The temple’s entrance is adorned with large gates, behind which is the vast forest separating the temple from the noisy streets.
Meiji Jingu Treasure House
Going to the north of the temple, I found Meiji Jingu Treasure House, built a year after the temple was opened.
This house contains the personal belongings of the Emperor and queen, including the car that the king sat during the declaration of the Meiji Constitution in 1889.
There is also the Museum Building on the east side of the main temple.
A large area south of the temple is the Inner Park, which requires payment to visit.
The garden is most famous in mid-June when the iris flowers bloom.
A small well in the garden, called the Kiyomasa Well, was named after a shogun dug it about 400 years ago. The King and Queen visited this well while they were alive, so it became a “holy destination.”
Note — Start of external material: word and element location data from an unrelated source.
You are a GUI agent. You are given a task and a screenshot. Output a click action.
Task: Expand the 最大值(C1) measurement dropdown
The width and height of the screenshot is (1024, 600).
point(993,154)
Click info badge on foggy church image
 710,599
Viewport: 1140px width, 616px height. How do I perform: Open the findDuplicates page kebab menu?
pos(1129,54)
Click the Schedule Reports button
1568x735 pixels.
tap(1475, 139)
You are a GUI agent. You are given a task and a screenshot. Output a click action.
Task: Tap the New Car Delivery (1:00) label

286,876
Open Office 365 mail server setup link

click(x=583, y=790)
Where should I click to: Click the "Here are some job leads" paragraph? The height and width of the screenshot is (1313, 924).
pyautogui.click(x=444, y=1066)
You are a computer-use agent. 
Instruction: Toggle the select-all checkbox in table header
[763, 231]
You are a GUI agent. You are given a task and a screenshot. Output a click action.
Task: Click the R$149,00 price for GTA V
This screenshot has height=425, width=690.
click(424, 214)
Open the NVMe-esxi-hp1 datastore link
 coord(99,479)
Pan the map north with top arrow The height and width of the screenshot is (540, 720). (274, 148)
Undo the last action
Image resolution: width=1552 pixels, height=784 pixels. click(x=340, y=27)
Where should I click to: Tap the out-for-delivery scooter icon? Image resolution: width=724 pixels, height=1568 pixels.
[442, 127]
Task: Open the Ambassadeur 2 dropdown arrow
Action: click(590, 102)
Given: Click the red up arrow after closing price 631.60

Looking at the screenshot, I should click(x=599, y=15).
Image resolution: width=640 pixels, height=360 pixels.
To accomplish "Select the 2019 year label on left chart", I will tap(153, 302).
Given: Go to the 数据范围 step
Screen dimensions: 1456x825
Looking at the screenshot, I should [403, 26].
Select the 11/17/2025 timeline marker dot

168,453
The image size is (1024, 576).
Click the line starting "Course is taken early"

The rituals at Meiji Jingu
Temizuya: The Cleansing Ritual
Like any Shinto shrine throughout Japan, before entering the main hall, visitors must perform hand-washing and mouth-washing rituals to purify body and mind at the Temizuya.
Guide to Temizuya cleansing
Take the water ladle with your right hand, collect the water from the tank, use that water to wash your left hand first, and then your right hand.
Next, pour water into your left palm and wash your mouth.
Finally, carefully set the ladle vertically so that the water left in the spoon flowed out outside before putting it back in its original position.
Be careful not to drink water from the tap nor throw coins here.
Before praying, bow two times and clap your hands. After praying, bow again.
If desired, you may place a few coins in the Saisenbako offering box before praying. These sacrifices offered to the gods are believed to help people reduce their sins.
Writing wishes on wooden board
Shinto and Buddhist worshippers write prayers or wishes on Ema, which are small wooden plaques.
The ema are left hanging up at the shrine, where the kami (spirits or gods) are believed to receive them.
Traditional Japanese wedding organization in Meiji Jingu is one of the features here.
The bride wears a white kimono, which symbolizes purity and purity. The groom wears men’s traditional Haori and Hakama.